Every stimuli involving the emission by an organism or an exogenous source of chemical compounds able to modify the probability of response of another organism or a part of another organism.

[0039] These molecules or compounds could be used in the treatment or prevention of various disorders affecting, for instance, cell migration, cell death, cell growth, psychotic and neurological disorders, including anxiety, schizophrenia, maniac depression, depression or mound modification, etc.

[0040] These molecules or compounds could be used also for improving contraceptive medication, treatment promoting axonal growth, neural connection and nerves regeneration, in modulating male and female endocrine functions, or may effect the menstrual cycle. Indeed, it is known that several of said receptors can be present at the surface of spermatozoids and can then find contraceptive application or could be used in the treatment/prevention of sterility/fertility. these receptors are also present in various neurolfactory neurons and can improve their connection, especially upon the olfactory bulb or upon other tissue comprising said olfactory receptors.

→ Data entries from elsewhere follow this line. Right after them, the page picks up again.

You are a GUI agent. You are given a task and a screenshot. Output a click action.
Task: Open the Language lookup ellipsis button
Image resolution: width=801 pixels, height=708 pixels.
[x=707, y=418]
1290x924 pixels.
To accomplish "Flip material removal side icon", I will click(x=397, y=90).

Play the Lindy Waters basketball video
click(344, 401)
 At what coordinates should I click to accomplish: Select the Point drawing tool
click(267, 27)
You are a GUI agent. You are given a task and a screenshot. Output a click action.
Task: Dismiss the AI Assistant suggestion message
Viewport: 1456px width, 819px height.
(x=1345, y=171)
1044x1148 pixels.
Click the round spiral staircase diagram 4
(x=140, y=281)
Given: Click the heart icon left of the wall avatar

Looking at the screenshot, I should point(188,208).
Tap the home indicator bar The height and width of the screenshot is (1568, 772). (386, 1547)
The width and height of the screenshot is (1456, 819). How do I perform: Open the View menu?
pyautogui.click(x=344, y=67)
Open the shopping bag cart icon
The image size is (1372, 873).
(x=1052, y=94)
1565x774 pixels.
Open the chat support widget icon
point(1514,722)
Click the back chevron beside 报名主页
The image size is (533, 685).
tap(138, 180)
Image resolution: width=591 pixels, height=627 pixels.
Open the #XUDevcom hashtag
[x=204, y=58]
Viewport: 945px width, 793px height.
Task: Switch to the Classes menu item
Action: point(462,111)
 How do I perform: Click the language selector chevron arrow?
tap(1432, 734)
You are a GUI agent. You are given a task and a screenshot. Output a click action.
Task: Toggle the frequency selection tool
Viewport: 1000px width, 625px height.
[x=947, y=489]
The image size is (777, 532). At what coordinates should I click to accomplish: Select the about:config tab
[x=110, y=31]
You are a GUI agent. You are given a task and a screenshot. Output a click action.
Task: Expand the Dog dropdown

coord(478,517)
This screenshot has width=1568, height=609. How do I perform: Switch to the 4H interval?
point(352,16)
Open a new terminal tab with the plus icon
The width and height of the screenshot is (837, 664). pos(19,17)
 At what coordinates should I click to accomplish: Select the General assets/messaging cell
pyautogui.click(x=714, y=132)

[0041] They could be also used for the treatment or the prevention of various animal or human behaviours, such as stimulation and/or suppression of appetite, stimulation and/or suppression of motivation and sexual attraction, stimulation and/or suppression of aggressivity, stimulation and/or suppression of alarm and defence behaviours, stimulation and/or suppression of territory and

trail-marking, stimulation and/or suppression of social regulation and recognition, stimulation and/or suppression of mother-child recognition, etc.

[0042] The screening method according to the invention could be performed by well known methods to the person skilled in the art, preferably high-throughput screening, diagnostic and dosage devices based upon the method described in the International patent application WOOO/02045 performed upon various solid supports such as micro-titer plates or biochips according to known techniques by the person skilled in the art.

[0043] The present invention is also related to the molecules characterized and possibly recovered by said method, including the pharmaceutical composition comprising a sufficient amount of said molecules and a pharmaceutically acceptable carrier or diluent for the preparation of a medicament in the prevention and/or the treatment of specific diseases.

[0044] A last aspect of the present invention is related to a biosensor or any technical device comprising the receptors according to the invention for the detection of the specific above-mentioned compounds or molecules.